There are some limitations to our study which are mainly related to the limited sample size combined with the fact that a considerable number of slides were deemed not assessable by the pathologists. This might have impacted the validity of our findings despite the balanced distribution of patients with and without HD. We expect the limited sample size to have caused a more heterogeneous group, which has potentially caused discrepancies in our findings. However, all RSB were stained with all three techniques and examined by all observers, therefore expecting the heterogeneous group being of less influence on the outcomes.
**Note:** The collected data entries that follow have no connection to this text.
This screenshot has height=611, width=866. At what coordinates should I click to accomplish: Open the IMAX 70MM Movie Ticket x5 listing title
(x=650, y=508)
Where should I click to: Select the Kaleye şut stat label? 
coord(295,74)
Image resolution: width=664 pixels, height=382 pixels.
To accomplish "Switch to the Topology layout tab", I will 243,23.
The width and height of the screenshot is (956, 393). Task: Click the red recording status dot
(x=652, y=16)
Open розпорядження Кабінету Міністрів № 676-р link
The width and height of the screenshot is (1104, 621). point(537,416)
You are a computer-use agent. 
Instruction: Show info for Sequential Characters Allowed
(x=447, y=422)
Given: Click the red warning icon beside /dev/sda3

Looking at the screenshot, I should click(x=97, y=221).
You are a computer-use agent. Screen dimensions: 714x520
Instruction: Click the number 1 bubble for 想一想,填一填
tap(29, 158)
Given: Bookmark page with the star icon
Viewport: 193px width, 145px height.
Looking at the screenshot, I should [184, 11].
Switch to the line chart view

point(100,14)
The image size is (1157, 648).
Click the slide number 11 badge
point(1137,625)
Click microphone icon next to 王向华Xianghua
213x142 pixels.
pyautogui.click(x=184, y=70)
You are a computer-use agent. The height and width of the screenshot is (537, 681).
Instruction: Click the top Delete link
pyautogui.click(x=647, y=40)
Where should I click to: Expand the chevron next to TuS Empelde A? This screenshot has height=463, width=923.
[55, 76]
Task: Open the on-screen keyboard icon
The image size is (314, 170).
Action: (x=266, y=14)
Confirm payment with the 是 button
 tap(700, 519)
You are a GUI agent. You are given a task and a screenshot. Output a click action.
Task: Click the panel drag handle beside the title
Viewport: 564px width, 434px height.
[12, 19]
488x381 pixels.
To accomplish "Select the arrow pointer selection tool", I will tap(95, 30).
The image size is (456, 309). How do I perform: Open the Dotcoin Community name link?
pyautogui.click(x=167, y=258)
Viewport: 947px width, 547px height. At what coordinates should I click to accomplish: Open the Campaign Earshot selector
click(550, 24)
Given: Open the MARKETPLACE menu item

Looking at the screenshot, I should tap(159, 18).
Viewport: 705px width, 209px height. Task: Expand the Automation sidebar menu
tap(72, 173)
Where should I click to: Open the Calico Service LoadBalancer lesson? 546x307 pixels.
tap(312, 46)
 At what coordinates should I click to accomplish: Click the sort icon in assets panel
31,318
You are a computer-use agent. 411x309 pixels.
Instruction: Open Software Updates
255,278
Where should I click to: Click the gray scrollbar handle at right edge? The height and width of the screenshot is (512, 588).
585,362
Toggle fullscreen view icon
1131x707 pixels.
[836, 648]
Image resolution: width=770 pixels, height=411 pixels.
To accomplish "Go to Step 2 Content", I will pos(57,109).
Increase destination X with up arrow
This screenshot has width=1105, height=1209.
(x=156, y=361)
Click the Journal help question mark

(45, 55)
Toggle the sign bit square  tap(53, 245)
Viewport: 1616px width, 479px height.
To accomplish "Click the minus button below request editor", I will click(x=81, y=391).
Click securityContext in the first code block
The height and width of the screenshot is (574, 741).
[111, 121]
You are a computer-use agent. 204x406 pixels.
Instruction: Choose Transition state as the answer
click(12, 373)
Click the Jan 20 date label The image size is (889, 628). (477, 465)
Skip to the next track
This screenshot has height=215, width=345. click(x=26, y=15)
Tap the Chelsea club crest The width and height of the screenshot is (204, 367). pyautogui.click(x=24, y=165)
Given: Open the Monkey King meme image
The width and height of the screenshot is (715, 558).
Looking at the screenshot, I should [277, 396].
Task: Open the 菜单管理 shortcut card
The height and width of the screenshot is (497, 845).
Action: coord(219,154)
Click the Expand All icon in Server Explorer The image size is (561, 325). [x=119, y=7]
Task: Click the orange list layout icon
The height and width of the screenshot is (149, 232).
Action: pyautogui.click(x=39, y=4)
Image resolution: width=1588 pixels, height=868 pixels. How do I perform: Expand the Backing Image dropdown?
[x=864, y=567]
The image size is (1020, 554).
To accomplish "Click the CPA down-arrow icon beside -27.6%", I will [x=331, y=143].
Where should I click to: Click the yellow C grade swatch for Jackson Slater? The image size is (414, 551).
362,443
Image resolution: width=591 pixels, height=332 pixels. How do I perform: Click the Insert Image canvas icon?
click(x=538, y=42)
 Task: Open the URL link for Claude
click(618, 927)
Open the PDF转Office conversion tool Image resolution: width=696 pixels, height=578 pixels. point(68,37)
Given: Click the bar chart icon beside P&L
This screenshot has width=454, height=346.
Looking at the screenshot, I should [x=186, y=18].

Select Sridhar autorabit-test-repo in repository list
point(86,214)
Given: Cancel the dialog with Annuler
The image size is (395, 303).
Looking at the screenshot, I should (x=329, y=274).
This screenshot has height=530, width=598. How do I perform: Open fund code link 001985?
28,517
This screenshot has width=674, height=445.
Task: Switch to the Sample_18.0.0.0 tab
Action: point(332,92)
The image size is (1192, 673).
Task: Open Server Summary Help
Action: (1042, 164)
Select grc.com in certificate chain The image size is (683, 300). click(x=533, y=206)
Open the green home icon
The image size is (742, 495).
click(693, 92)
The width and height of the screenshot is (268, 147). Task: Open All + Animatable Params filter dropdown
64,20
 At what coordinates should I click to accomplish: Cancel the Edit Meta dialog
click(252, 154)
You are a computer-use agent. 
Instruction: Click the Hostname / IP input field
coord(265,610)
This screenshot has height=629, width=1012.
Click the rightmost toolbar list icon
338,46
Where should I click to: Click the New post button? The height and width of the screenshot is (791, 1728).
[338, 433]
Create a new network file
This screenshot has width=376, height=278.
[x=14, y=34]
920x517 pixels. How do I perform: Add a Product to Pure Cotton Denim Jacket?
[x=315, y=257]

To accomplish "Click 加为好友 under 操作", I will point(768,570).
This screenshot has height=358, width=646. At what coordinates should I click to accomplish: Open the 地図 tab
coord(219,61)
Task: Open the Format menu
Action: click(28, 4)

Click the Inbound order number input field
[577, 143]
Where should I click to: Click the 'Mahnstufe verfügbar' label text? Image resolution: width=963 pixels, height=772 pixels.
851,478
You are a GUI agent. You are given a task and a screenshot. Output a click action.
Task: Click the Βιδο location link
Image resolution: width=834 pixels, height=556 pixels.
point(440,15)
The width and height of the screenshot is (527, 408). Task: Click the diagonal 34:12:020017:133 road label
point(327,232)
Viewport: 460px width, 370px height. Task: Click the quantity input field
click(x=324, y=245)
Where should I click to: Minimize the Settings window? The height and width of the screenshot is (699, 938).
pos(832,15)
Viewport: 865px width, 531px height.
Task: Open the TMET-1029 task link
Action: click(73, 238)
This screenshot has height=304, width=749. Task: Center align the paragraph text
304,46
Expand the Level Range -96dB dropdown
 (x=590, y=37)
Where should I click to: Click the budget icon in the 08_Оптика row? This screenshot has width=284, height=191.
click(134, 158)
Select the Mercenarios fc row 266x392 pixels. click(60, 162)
Next to this, the amount of missing data was limited, only meconium passage having more than 10% missing data. Moreover, we did not collect data on repeat biopsies, whilst this could theoretically influence the diagnostic accuracy of either technique. Another limitation of our study is that the group size of the unexperienced pathologists was not equal to the group size of the experienced pathologists. We deliberately used a bigger group size of unexperienced pathologists in comparison to the experienced pathologists because of the aim of our study. However, the unequal distribution between these groups may have led to a biased result. Furthermore, the gold standard we used for non-HD patients depends on subjective interpretation, potentially leading to false negative diagnosis. However, our long follow-up duration minimized this possible risk.

Future perspectives

Our findings demonstrate that the diagnostic accuracy of calretinin is superior to AChE + HE staining on RSB when examined by both unexperienced and experienced pathologists in diagnosing HD. Next to this, our data suggest that calretinin staining leads to lower numbers of insufficient biopsies. However, future studies are warranted to investigate if the diagnosis of HD with calretinin staining leads to fewer repeat biopsies and thereby a quicker diagnosis. Therefore, we suggest that future studies should investigate the effectiveness and time efficiency of calretinin staining in the clinical setting, stratified by the examination by unexperienced or experienced pathologists.

Conclusion

This study describes the diagnostic accuracy using STARD guidelines of both AChE + HE, calretinin, and AChE + HE in conjunction with calretinin, when examined by unexperienced pathologists. We found that calretinin staining of RSB leads to a higher diagnostic accuracy and a higher interobserver agreement compared to AChE + HE when examined by unexperienced pathologists. Furthermore, we found that the use of calretinin leads to a lower number of insufficient biopsies compared to AChE + HE, thereby facilitating faster diagnostic work up. Therefore, we advise the use of that unexperienced pathologist use calretinin as the standard technique for staining and interpreting RSB in the diagnosis of HD.